You only have to work two to three hours a day… and then you’re done

Um… I suppose this is definitely possible. Although, I think this is only really claimed (and posited) by people who make Youtube videos about trading. I suppose this is broadly personality and likely also trading tactic dependent. Personally I would prefer five trades that make $200 a trade than one trade that makes $1000. In order to make those those five trades a day I need to be present. The tactics I employ to make money trading only ever really suggest four… or five solid opportunities to trade during the course of the eighteen hours a day that I’m awake. Which means I’m always near my computer. There’s a lot of waiting involved.

I usually wake up at 4am… the first thing I do is reach for my Macbook. For example, I like to trade the EUR/USD when it is range bound ie (when, in my timezone, the US markets are still closed and Frankfurt, the first real significant exchange in this pairing hasn’t opened yet)… which usually means I’ll take a trade before 6am if my prerequisites are met. 

I guess you’re either a full time trader… our a part time trader. Both come with their own significant environments.

As a full time trader there are some serious downsides to working from home. It is a lonely existence and one where you are wholly dependent on your own skill and acumen to survive. There are no co-workers to back you up. No one to bitch to when things aren’t going well. No one to blame. You’re going to have to take responsibility for all your own actions. Also the anxiety of having your fiber go down mid trade is unparalleled, ha ha. (Have an LTE backup)

[Data excerpts]
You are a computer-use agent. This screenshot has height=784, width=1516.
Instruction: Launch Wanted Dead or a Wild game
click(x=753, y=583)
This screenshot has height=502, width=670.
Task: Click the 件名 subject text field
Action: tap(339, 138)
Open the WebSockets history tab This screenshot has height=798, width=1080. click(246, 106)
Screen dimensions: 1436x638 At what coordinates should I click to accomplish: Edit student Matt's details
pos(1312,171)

== Task item ==
Update the stretch of the text on day trading from "Um… I suppose" through "of waiting involved.", putting "laptop" wherever "computer" appears. Nothing in the data excerpts is needed here.

== Response box ==
Um… I suppose this is definitely possible. Although, I think this is only really claimed (and posited) by people who make Youtube videos about trading. I suppose this is broadly personality and likely also trading tactic dependent. Personally I would prefer five trades that make $200 a trade than one trade that makes $1000. In order to make those those five trades a day I need to be present. The tactics I employ to make money trading only ever really suggest four… or five solid opportunities to trade during the course of the eighteen hours a day that I’m awake. Which means I’m always near my laptop. There’s a lot of waiting involved.